▸ **WHAT YOU NEED TO DO**: Copy out the material from the line with "Given: Select the Brush tool" to the line with "click(x=184, y=178)", reproducing each line without any change.

[Material for pointing at text and elements]
= = = =

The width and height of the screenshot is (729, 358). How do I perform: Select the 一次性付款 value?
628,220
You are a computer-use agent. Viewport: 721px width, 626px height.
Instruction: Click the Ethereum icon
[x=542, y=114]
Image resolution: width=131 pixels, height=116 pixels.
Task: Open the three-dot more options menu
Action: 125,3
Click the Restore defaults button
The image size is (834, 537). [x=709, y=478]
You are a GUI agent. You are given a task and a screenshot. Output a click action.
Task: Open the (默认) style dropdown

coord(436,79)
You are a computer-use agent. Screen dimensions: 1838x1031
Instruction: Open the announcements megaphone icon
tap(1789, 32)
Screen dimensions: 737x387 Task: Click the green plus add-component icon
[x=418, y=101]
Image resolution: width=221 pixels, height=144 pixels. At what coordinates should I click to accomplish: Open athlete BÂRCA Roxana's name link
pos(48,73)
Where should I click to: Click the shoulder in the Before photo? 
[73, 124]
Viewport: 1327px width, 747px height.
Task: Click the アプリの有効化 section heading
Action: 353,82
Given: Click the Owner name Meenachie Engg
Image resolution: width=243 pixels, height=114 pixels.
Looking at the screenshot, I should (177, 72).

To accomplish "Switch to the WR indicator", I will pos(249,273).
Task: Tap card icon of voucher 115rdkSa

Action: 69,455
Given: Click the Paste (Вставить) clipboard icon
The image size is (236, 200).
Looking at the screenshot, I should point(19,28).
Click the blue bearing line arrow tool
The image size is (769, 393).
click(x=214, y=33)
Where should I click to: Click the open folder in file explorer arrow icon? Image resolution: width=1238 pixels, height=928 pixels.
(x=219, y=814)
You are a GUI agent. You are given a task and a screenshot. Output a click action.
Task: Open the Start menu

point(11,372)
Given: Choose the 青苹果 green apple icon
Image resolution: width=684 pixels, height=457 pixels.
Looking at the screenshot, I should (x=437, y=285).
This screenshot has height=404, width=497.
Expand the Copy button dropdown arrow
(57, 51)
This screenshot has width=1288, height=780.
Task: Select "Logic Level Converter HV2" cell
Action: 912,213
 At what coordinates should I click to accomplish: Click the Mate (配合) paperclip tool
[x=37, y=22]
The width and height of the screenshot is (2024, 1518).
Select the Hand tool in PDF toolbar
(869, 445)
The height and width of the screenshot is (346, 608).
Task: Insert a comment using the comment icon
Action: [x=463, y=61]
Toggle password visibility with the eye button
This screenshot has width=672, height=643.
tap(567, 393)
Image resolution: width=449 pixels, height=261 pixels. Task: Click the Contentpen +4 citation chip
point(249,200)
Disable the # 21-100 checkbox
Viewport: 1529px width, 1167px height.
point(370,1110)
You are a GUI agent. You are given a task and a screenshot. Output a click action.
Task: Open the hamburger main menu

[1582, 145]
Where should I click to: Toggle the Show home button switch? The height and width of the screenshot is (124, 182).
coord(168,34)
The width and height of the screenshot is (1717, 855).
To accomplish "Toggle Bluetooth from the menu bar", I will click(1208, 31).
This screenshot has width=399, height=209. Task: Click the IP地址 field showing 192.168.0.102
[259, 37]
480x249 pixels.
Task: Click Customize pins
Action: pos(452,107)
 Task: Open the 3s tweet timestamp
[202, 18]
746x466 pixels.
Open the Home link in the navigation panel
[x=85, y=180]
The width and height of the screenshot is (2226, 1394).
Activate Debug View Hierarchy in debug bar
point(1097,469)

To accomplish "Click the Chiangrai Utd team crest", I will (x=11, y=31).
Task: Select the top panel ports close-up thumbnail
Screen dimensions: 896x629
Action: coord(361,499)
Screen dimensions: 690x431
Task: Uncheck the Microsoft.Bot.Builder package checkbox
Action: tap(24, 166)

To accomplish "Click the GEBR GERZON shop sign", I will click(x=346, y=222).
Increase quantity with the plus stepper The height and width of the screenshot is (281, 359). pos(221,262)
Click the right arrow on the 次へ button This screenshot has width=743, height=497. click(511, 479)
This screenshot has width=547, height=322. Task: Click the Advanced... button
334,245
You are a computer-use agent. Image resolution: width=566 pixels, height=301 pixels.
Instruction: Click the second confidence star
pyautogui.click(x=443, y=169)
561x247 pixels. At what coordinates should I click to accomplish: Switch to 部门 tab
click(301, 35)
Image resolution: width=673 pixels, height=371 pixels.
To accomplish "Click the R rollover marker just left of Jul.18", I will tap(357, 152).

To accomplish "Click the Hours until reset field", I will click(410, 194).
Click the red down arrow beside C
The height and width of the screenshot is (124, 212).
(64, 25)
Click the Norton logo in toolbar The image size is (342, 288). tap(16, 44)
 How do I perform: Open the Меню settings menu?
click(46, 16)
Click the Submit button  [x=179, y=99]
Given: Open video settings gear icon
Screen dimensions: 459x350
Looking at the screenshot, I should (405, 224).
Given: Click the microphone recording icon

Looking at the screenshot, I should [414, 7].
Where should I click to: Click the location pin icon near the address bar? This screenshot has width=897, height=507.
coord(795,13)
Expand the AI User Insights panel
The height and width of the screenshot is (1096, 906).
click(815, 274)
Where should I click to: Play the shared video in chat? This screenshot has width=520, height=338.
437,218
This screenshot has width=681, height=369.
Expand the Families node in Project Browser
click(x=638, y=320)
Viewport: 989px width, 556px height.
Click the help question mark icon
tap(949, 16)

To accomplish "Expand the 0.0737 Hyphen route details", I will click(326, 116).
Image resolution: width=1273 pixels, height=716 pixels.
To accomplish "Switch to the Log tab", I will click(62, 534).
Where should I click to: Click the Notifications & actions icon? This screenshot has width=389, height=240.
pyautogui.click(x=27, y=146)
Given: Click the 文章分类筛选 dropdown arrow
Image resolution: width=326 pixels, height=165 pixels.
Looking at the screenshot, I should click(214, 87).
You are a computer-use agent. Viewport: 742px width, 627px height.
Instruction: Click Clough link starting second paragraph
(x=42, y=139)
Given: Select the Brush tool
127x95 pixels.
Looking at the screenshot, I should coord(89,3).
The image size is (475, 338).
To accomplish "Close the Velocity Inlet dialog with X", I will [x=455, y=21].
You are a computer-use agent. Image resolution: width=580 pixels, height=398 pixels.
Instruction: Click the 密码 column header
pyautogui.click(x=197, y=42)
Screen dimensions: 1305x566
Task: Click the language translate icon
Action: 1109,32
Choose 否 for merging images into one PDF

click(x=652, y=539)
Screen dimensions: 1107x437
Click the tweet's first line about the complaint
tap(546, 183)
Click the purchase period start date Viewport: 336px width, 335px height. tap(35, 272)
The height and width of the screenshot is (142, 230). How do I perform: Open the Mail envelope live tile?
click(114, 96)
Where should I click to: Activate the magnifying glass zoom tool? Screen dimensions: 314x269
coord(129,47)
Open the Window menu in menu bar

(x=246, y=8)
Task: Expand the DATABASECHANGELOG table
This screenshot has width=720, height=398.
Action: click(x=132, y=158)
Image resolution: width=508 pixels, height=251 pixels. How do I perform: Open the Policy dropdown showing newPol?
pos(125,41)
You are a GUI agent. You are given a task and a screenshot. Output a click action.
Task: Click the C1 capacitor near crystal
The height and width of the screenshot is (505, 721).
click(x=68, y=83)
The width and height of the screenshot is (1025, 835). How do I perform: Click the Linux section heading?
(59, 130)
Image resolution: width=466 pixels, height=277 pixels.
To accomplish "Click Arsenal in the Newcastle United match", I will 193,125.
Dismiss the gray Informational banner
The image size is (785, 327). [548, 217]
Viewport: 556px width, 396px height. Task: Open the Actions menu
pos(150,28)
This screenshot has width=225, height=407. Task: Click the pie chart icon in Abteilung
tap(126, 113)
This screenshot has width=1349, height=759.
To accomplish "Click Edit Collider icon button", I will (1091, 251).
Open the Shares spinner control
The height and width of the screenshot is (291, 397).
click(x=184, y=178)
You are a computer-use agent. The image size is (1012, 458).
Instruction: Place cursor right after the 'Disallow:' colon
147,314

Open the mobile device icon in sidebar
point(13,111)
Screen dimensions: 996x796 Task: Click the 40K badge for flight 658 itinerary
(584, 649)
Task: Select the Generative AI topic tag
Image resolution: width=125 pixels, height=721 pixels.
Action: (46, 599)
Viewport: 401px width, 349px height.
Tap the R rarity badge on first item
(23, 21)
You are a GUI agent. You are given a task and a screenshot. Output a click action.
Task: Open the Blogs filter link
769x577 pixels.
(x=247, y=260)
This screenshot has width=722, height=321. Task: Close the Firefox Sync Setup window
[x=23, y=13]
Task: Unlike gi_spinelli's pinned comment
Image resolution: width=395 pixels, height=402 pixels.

= = = =

▸ **EXERCISE RESPONSE**:
Given: Select the Brush tool
127x95 pixels.
Looking at the screenshot, I should coord(89,3).
The image size is (475, 338).
To accomplish "Close the Velocity Inlet dialog with X", I will [x=455, y=21].
You are a computer-use agent. Image resolution: width=580 pixels, height=398 pixels.
Instruction: Click the 密码 column header
pyautogui.click(x=197, y=42)
Screen dimensions: 1305x566
Task: Click the language translate icon
Action: 1109,32
Choose 否 for merging images into one PDF

click(x=652, y=539)
Screen dimensions: 1107x437
Click the tweet's first line about the complaint
tap(546, 183)
Click the purchase period start date Viewport: 336px width, 335px height. tap(35, 272)
The height and width of the screenshot is (142, 230). How do I perform: Open the Mail envelope live tile?
click(114, 96)
Where should I click to: Activate the magnifying glass zoom tool? Screen dimensions: 314x269
coord(129,47)
Open the Window menu in menu bar

(x=246, y=8)
Task: Expand the DATABASECHANGELOG table
This screenshot has width=720, height=398.
Action: click(x=132, y=158)
Image resolution: width=508 pixels, height=251 pixels. How do I perform: Open the Policy dropdown showing newPol?
pos(125,41)
You are a GUI agent. You are given a task and a screenshot. Output a click action.
Task: Click the C1 capacitor near crystal
The height and width of the screenshot is (505, 721).
click(x=68, y=83)
The width and height of the screenshot is (1025, 835). How do I perform: Click the Linux section heading?
(59, 130)
Image resolution: width=466 pixels, height=277 pixels.
To accomplish "Click Arsenal in the Newcastle United match", I will 193,125.
Dismiss the gray Informational banner
The image size is (785, 327). [548, 217]
Viewport: 556px width, 396px height. Task: Open the Actions menu
pos(150,28)
This screenshot has width=225, height=407. Task: Click the pie chart icon in Abteilung
tap(126, 113)
This screenshot has width=1349, height=759.
To accomplish "Click Edit Collider icon button", I will (1091, 251).
Open the Shares spinner control
The height and width of the screenshot is (291, 397).
click(x=184, y=178)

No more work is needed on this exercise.